▸ Required work:
Please give the lines of the items below, from the line with "538x392 pixels. At" up to and including the line with "Image resolution: width=1599", as a Markdown table with the columns No. and Line. Number each row and leave out blank lines.

==== Materials provided ====

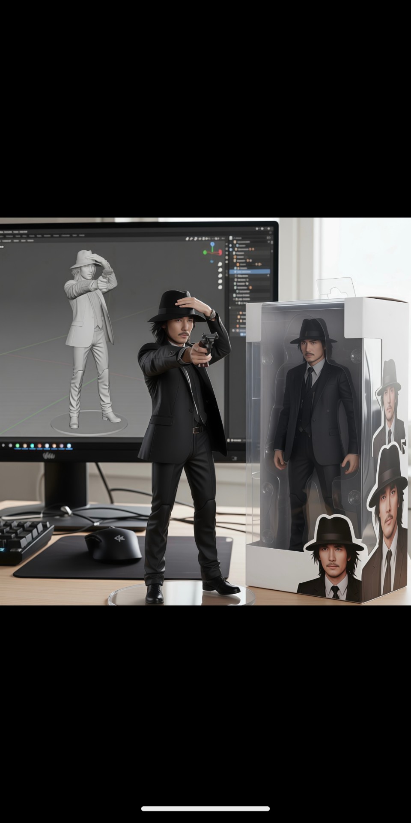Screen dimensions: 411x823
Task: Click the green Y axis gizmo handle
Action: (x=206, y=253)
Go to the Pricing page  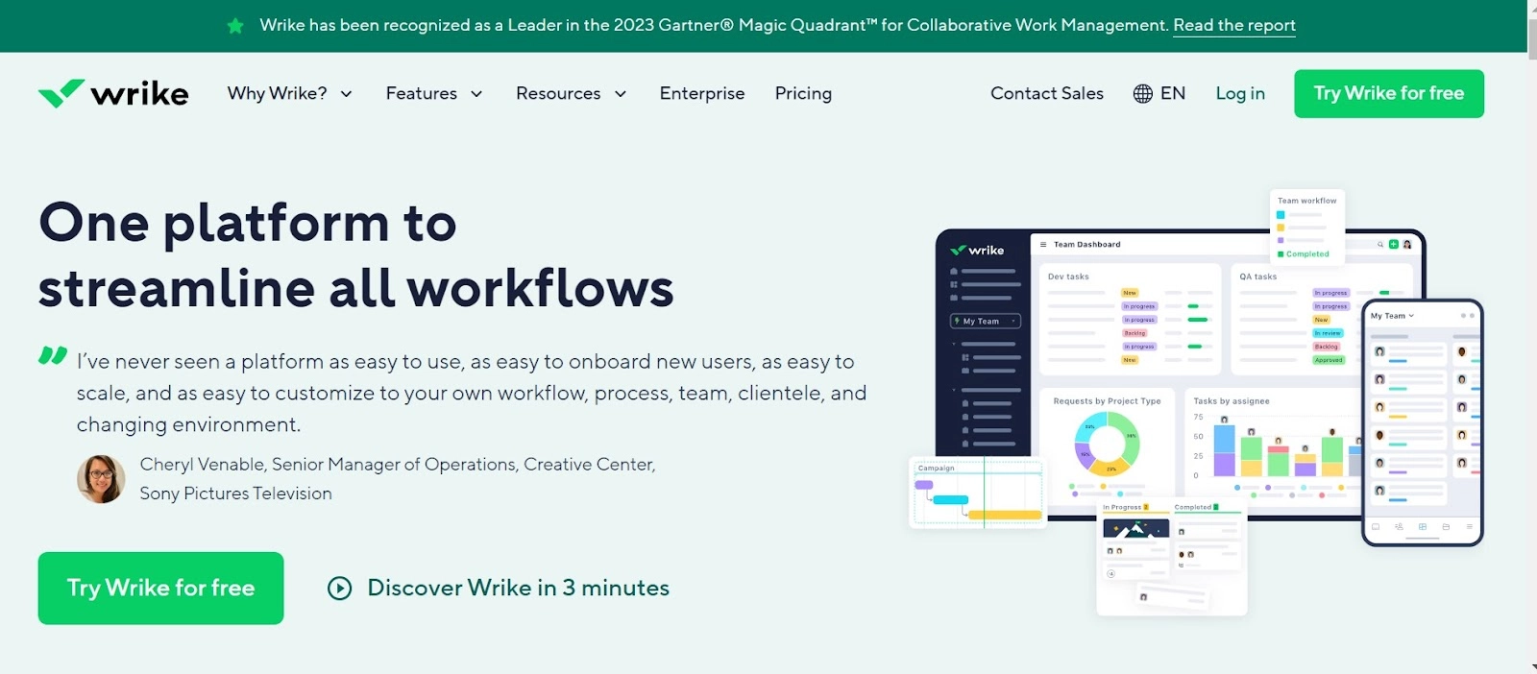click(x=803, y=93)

====
==== Materials provided ====

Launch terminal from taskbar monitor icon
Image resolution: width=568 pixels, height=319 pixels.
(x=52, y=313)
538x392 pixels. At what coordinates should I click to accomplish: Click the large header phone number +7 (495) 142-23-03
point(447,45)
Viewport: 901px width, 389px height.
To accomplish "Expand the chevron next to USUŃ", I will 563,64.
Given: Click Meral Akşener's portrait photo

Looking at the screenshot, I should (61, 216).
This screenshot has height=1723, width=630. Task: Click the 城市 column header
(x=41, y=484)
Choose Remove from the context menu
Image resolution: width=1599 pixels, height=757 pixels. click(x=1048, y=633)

====
==== Materials provided ====

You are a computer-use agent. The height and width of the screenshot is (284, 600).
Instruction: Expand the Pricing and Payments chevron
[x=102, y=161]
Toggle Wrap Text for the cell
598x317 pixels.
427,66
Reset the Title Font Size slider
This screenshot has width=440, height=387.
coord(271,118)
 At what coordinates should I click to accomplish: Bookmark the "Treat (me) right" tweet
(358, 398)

====

▸ Result for this task:
| No. | Line |
|---|---|
| 1 | 538x392 pixels. At what coordinates should I click to accomplish: Click the large header phone number +7 (495) 142-23-03 |
| 2 | point(447,45) |
| 3 | Viewport: 901px width, 389px height. |
| 4 | To accomplish "Expand the chevron next to USUŃ", I will 563,64. |
| 5 | Given: Click Meral Akşener's portrait photo |
| 6 | Looking at the screenshot, I should (61, 216). |
| 7 | This screenshot has height=1723, width=630. Task: Click the 城市 column header |
| 8 | (x=41, y=484) |
| 9 | Choose Remove from the context menu |
| 10 | Image resolution: width=1599 pixels, height=757 pixels. click(x=1048, y=633) |